By Melanie Rosenblatt, Manager, Healthcare
This Women’s History Month, I thought about what it means to be a woman. Many experts in the field of gender studies will gladly explain to you that womanhood is not defined by pink skirts or the length of one’s hair. This topic has been hotly debated in many legislative chambers as of late, with some politicians angrily questioning the existence of transgenderism much as one would question the existence of Bigfoot.
While I myself am a cisgender woman, I’ve been an “out” member of the LGBTQIA+ community for several years now, and I’ve come to realize how much I previously took for granted the ability to be my true and honest self at work. In the small talk that opens my meetings with colleagues, clients, and vendor partners; in the sharing of vacation photos following PTO; in the correction of those who ask about my “boyfriend” (“she is doing well! Thanks for asking.”); I come out of the closet nearly every day.
I know that in so doing I’m surprising many people. I’m a straight-passing, femme, bisexual woman. I’m not a stereotypical queer, and I know that most people clock me as straight as soon as they see me. Heteronormativity and biphobia aside, it’s nerve-wracking to know that without my coming out, I wouldn’t be perceived by others as my true self. People would assume aspects of my identity that, unbeknownst to them, are invisible.
The act of coming out at work can be involuntary for non-cisgender employees, especially those who don’t present as their gender identity under traditional standards. I can only imagine how difficult it must be to join virtual calls and meet colleagues in-person and to hold one’s breath, with the fear that revealing your mere visage or speaking in your natural voice is your act of coming out.
This reality can go unrealized by those who are not faced with this daily dilemma, but my hope is that as more and more of us in the community become empowered to share our daily struggles, we can create a workplace in which we can be our authentic selves without hesitation.

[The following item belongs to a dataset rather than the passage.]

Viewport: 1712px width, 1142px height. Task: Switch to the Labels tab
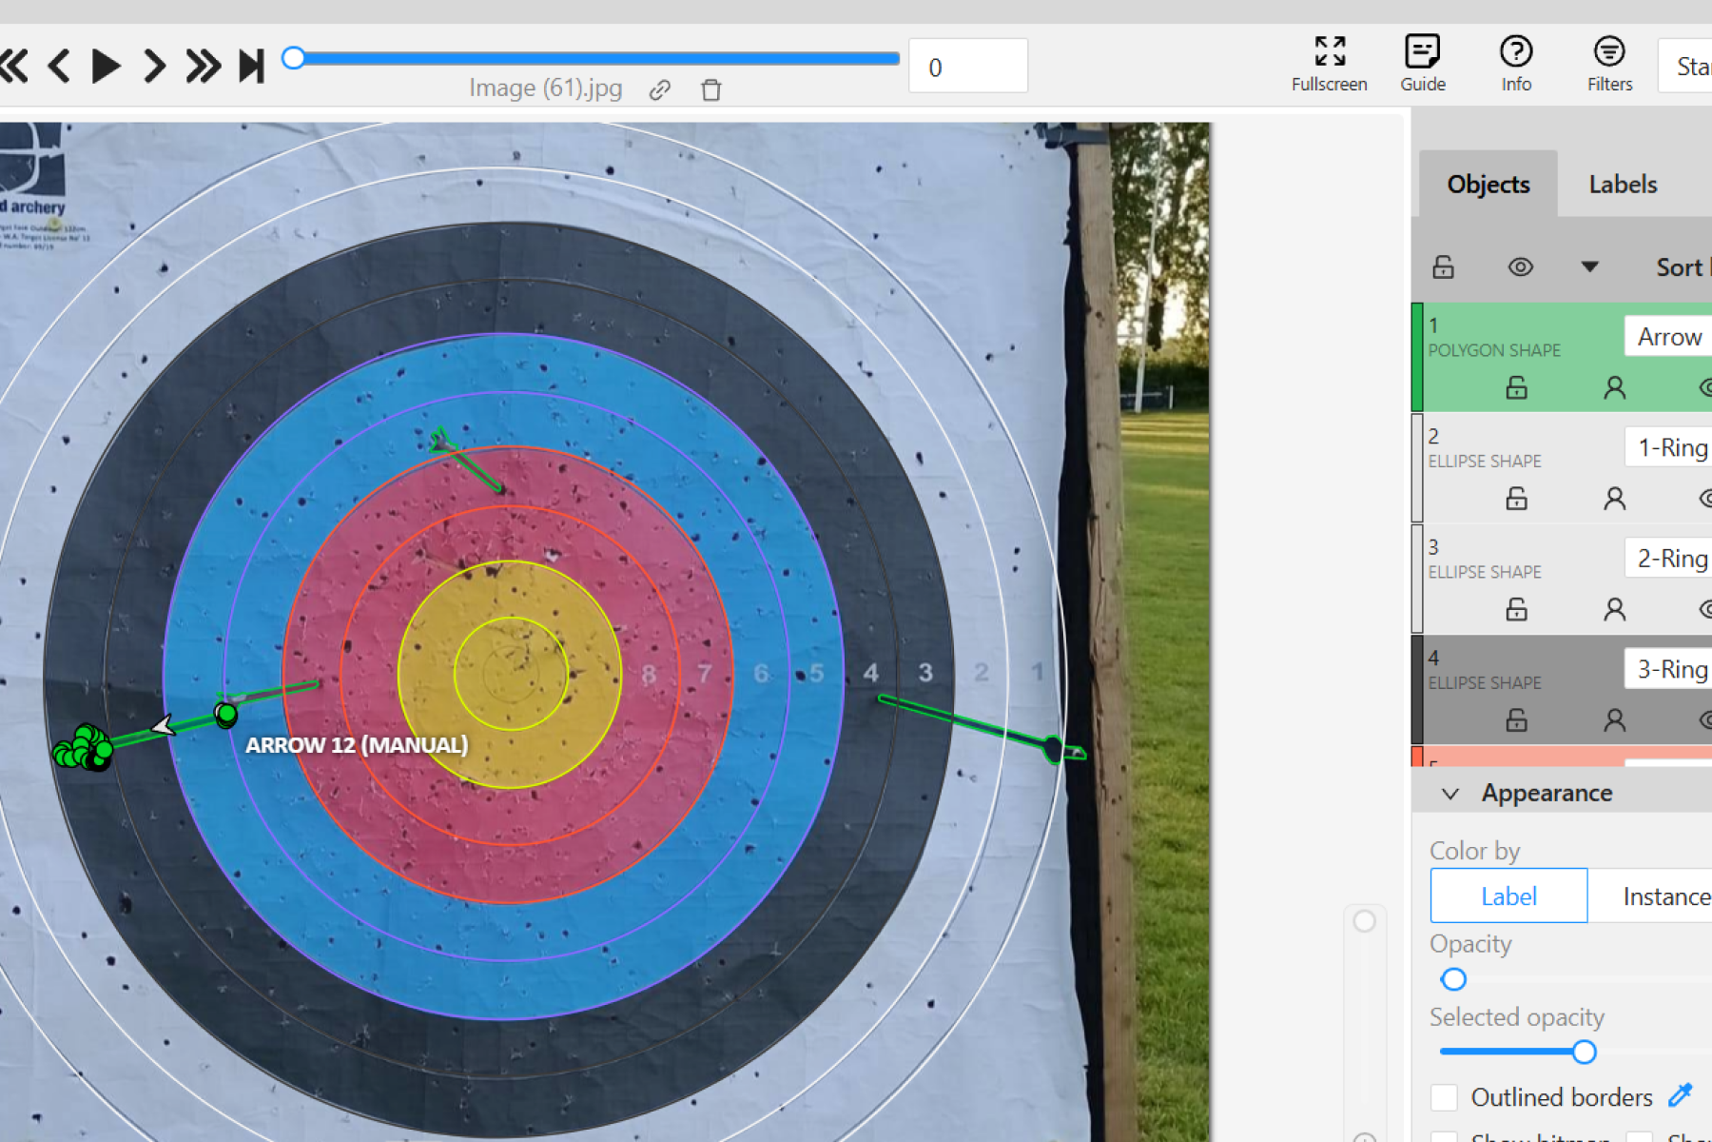[1623, 185]
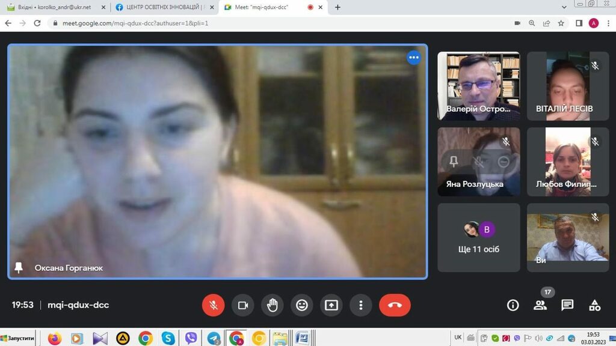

I’m thankful to have Golin’s LGBTQIA+ Employee Resource Group, Go All Out, in which I’ve found a coterie of others navigating the workplace under similar circumstances. Our monthly meetings provide a safe space for discussing the news, bantering about queer culture, and sharing our aspirations for the future. As for the latter topic, I think we all agree that the future looks brighter – one in which all companies are safe spaces for LGBTQIA+ employees.